[WHAT NEEDS TO BE DONE]: Count the lines in the records below that contain the string "section", treating uppercase and lowercase as different, and reply with the number alone.

[RAW RECORDS]:

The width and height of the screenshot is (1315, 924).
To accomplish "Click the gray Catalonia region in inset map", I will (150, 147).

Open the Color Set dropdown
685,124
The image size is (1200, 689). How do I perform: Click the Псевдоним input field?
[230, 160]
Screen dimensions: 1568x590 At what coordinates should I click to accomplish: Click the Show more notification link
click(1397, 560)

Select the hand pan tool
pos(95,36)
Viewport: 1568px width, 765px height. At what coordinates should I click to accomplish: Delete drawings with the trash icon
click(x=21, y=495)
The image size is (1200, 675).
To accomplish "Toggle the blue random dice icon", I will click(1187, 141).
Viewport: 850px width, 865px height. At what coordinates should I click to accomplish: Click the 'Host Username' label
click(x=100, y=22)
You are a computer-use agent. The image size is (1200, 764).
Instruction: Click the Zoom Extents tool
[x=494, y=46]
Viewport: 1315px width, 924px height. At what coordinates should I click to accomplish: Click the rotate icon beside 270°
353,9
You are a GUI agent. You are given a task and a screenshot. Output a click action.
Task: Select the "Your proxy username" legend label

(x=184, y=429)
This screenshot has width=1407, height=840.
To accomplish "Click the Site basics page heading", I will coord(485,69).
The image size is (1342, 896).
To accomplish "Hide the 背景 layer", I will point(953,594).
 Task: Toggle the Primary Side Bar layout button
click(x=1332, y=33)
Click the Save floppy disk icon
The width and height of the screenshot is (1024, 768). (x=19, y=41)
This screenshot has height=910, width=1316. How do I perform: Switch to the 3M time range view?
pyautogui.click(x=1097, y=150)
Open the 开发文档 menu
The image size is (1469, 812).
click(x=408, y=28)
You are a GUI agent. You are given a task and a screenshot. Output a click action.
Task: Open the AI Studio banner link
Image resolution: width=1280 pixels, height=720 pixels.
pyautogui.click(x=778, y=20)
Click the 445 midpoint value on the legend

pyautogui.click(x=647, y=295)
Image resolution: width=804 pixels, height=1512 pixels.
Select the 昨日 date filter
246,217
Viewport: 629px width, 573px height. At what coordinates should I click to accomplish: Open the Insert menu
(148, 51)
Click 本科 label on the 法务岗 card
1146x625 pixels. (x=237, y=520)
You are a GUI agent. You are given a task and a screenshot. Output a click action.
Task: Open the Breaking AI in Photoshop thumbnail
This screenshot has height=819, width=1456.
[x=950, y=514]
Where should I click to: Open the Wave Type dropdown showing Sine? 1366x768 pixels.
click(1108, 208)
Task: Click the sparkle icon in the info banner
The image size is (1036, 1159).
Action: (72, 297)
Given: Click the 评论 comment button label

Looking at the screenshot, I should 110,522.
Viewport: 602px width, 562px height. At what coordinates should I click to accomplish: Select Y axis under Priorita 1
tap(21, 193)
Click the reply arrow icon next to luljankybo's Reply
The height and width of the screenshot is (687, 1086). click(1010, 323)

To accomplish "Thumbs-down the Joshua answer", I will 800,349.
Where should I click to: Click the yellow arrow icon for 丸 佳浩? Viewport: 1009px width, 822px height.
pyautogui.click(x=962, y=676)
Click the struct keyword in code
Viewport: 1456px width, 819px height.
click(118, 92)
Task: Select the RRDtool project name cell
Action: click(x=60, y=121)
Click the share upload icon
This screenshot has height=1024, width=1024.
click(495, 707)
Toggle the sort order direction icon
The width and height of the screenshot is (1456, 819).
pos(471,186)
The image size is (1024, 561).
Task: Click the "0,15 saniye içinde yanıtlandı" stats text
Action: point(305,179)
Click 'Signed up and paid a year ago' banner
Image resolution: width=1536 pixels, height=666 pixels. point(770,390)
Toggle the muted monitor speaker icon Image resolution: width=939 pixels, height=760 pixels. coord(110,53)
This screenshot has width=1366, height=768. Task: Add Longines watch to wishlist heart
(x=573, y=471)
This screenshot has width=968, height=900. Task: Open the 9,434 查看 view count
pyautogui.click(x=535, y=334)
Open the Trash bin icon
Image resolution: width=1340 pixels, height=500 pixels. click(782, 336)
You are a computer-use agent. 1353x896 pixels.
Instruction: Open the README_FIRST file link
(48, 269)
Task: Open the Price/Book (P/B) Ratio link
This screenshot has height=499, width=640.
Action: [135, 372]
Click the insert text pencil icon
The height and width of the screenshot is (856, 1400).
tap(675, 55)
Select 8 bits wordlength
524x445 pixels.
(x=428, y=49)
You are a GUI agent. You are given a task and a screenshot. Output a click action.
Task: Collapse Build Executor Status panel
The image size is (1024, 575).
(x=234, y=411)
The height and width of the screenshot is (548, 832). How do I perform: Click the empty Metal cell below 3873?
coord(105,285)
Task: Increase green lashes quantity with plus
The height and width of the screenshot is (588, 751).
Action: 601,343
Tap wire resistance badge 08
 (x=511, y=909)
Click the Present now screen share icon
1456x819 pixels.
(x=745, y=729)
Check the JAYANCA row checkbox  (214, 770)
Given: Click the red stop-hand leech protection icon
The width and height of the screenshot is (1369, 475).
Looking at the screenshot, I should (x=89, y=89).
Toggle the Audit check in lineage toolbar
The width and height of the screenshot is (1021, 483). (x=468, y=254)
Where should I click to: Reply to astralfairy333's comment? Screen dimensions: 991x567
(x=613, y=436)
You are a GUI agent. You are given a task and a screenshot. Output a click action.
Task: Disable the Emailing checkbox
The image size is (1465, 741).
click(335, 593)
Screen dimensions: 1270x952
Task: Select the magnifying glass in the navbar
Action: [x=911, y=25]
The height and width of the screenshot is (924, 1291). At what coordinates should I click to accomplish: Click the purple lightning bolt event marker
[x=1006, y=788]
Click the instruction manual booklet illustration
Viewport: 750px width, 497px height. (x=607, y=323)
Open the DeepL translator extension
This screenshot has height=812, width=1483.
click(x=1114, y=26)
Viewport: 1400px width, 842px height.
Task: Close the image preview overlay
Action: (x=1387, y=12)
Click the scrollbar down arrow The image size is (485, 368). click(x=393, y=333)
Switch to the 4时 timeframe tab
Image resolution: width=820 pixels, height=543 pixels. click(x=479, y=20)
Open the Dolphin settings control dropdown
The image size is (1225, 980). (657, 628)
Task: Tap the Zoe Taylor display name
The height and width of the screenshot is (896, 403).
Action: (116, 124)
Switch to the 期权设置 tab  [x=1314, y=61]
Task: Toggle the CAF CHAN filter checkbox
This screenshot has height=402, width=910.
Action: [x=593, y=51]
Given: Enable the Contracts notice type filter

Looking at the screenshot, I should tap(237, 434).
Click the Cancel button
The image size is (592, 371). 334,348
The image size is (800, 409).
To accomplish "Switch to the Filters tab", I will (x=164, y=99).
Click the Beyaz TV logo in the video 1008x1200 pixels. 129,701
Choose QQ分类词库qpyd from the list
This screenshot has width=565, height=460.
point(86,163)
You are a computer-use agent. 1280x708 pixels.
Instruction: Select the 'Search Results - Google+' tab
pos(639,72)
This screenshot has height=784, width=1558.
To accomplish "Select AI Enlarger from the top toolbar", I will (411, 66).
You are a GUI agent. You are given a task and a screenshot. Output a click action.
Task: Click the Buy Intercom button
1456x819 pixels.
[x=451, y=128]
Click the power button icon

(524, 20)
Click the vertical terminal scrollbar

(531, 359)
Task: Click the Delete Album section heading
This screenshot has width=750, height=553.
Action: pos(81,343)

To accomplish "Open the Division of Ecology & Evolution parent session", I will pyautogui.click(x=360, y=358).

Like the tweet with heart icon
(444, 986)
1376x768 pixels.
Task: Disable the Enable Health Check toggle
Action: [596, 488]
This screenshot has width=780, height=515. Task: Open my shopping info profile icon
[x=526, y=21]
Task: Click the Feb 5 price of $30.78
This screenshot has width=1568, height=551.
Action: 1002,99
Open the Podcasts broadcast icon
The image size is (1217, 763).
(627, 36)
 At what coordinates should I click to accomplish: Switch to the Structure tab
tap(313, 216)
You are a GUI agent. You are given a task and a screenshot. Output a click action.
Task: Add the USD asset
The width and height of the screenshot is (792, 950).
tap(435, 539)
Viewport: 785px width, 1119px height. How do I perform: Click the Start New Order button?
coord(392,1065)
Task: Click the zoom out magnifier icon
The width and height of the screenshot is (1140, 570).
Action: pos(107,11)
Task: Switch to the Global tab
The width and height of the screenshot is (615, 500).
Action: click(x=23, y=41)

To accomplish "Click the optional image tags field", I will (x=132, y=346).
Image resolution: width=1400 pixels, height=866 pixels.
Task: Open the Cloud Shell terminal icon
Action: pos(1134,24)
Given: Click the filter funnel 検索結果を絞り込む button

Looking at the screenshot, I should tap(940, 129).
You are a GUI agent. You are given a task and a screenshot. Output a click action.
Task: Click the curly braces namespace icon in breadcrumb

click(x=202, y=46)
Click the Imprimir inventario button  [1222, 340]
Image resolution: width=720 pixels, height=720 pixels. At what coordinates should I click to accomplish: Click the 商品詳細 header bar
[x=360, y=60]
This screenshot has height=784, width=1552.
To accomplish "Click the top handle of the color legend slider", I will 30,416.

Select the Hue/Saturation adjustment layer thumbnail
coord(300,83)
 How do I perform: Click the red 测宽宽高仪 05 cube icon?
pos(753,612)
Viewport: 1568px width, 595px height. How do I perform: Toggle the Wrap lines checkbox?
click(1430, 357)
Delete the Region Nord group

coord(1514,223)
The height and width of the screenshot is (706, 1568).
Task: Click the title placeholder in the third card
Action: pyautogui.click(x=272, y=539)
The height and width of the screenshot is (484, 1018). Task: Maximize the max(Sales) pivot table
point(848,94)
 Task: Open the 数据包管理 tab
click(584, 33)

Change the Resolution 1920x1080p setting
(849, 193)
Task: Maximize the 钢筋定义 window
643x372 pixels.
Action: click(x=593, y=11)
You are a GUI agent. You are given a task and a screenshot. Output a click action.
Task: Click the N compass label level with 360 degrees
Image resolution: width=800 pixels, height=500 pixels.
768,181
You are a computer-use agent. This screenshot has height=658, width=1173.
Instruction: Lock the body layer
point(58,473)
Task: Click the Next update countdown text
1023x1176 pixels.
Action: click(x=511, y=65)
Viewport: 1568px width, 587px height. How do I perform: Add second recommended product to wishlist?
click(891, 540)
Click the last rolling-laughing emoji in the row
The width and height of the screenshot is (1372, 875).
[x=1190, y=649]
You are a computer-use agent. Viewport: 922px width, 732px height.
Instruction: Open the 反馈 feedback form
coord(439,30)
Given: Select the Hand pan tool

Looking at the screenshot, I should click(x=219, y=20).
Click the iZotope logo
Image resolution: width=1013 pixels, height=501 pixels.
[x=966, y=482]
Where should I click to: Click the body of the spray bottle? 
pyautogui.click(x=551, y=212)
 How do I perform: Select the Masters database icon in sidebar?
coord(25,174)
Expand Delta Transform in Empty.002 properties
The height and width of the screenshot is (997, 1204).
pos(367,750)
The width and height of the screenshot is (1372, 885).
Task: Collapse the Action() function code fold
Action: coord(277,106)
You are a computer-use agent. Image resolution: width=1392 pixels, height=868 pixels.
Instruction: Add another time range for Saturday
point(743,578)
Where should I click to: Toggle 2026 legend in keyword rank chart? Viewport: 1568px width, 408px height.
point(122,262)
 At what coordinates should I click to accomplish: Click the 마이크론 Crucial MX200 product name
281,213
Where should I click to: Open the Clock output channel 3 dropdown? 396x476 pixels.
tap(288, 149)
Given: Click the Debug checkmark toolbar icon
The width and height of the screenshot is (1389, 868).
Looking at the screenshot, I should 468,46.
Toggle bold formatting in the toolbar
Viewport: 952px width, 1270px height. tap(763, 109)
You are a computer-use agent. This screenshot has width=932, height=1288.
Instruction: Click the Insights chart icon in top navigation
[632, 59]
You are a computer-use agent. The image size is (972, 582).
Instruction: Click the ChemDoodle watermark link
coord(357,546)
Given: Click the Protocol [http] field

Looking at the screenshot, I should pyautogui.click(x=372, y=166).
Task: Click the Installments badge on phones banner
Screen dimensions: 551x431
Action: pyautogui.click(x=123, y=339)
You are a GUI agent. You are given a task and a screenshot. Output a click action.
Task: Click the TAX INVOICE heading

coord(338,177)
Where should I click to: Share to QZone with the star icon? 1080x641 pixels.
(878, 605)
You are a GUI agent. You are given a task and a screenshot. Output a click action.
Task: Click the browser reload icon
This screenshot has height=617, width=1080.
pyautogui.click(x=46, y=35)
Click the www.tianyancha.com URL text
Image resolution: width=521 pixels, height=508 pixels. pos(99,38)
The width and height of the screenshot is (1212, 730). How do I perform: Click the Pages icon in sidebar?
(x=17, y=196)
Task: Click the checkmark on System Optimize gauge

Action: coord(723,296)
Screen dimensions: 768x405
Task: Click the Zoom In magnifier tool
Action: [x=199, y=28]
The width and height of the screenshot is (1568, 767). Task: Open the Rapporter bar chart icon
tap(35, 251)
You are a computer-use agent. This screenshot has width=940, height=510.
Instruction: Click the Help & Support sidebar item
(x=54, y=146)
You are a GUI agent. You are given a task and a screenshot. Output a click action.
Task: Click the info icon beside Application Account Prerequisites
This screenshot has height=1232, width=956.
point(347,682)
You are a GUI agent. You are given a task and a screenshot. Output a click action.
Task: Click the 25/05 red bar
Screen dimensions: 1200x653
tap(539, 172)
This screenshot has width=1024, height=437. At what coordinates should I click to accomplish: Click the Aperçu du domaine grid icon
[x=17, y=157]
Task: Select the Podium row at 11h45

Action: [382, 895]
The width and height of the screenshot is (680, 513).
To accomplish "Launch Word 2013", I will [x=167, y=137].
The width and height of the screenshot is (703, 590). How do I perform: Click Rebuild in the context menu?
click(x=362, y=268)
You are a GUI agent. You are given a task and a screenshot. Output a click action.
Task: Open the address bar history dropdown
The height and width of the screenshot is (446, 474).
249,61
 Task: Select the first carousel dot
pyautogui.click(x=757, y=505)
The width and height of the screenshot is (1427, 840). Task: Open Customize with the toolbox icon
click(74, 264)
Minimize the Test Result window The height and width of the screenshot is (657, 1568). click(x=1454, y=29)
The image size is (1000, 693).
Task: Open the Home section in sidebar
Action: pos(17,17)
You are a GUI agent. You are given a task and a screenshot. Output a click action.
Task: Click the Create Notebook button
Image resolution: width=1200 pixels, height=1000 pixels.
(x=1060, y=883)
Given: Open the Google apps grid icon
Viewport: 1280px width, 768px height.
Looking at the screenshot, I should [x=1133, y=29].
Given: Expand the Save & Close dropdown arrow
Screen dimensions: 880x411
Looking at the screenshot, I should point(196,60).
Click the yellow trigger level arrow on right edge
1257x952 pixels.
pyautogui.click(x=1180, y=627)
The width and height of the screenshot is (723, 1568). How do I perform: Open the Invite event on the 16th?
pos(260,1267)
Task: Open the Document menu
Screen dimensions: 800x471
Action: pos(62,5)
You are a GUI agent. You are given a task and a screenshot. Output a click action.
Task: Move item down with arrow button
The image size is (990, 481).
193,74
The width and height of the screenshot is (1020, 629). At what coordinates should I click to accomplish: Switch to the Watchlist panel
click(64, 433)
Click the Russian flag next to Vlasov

[SOLUTION FOR THIS TASK]: 2